The Job Market is Colour Blind.

color blind

We received an email recently from someone who wants to move to Canada. I say we because he sent the email to both Michael and I.

This person had a concern, he had heard that skilled people who migrate to our country have trouble finding work and often end up driving cabs. Was that the case he wanted to know? In particular he seemed worried that a form of institutional racism was keeping skilled immigrants from finding work when they move to Canada.

He was basing this on some articles he had read.

It's too bad he didnt' read this article from Canadian Business. It would have presented him with a much different view. Consider some of the following quotes:

"On average, Canadian women are having only 1.5 children each, far below the 2.1 necessary for a population to sustain itself. The numbers mean the labour supply will slowly shrink as the nation ages. By 2011, Ottawa estimates that all new growth in the labour market will have to come from immigrants. In other words, the future of the Canadian marketplace will soon depend for its very survival on a steady supply of foreign-born workers."

"Stephen Plummer is president and chief operating officer of IMP Group International Inc. The company, owner of CanJet Airlines as well as Execaire corporate jet services, is one of the largest private employers in Nova Scotia and has an insatiable appetite for skilled workers in the aerospace field. "One of the things I worry about all the time is Canada's declining workforce," says Plummer. "I don't see things reversing themselves. Immigration has got to be part of the solution.

Plummer's company has hired an entire class of aerospace graduates from one Canadian college, but it's still not enough. To fill critical skill needs, such as engineering, tool design, avionics technology and computer applications, Plummer has also recruited in the United Kingdom, eastern Europe and China."

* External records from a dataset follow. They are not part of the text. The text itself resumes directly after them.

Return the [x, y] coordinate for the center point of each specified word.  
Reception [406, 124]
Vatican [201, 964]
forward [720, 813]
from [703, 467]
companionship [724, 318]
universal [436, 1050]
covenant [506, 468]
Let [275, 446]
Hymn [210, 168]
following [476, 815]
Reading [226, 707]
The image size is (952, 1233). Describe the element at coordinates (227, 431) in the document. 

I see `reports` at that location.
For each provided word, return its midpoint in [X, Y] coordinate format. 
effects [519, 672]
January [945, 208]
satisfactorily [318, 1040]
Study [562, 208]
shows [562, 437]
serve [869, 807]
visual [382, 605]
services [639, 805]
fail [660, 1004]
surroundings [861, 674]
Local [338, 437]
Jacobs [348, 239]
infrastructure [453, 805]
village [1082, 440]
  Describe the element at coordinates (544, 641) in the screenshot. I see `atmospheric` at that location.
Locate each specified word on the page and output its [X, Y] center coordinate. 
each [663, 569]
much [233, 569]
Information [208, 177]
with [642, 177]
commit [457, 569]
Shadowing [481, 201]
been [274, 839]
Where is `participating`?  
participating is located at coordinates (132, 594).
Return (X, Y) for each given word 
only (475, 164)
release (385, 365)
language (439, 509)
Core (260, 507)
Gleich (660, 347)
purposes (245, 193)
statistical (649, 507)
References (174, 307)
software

"Friesens Corp., a commercial printer based in Altona, Man., around 100 kilometres south of Winnipeg, has a standing offer of employment for trained press operators and is finding it increasingly necessary to bring new staff in from overseas, from such places as Germany and Uruguay."

"The situation is even more acute in the trucking industry. "The marketplace is incapable of supplying us with drivers," grumbles Norman Schultz, director of recruitment and retention at TransX, a major trucking firm based in Winnipeg. "We are looking in Romania, China, England, Italy and elsewhere for drivers. We want to grow as a company, but our customer demand exceeds the number of drivers we have." Schultz has found the most effective method of importing labour is to bring foreign workers in on temporary work permits and then use the provincial nominee program to convert them to permanent residents."

Ok one thing I should clarify for those of you who haven't figured it out yet. None of these companies is located in Toronto. And that was the crux of the article. Most immigrants want to move to Montreal, Toronto or Vancouver for a variety of reasons. However this isn't always where the jobs are.

So you should consider which is more important living in Nova Scotia with a job or living in Toronto with none. Incidentally Nova Scotia is a much cheaper place to live than Toronto (and more beautiful).

The second thing that should be obvious from the quotes above is that there is no discrimination against foreign workers. The job market is dependent on the available talent pool and if the pool is depleted the willingness to look elsewhere becomes magnified.

I remember in the late 80s when the demand for programmers was so acute that recruiting firms were actually traveling to Hong Kong to recruit IT professionals. They wanted to get them before they landed in Canada because they would be snapped up so quickly.

If you have a skill that is in demand you will have no problem finding work. If your there is a surplus of talent in your area of expertise you will have trouble. My advice to anyone who wants to move to any country is to evaluate your skill set and find out if it is in demand. If not you might want to select a country where your skills are needed.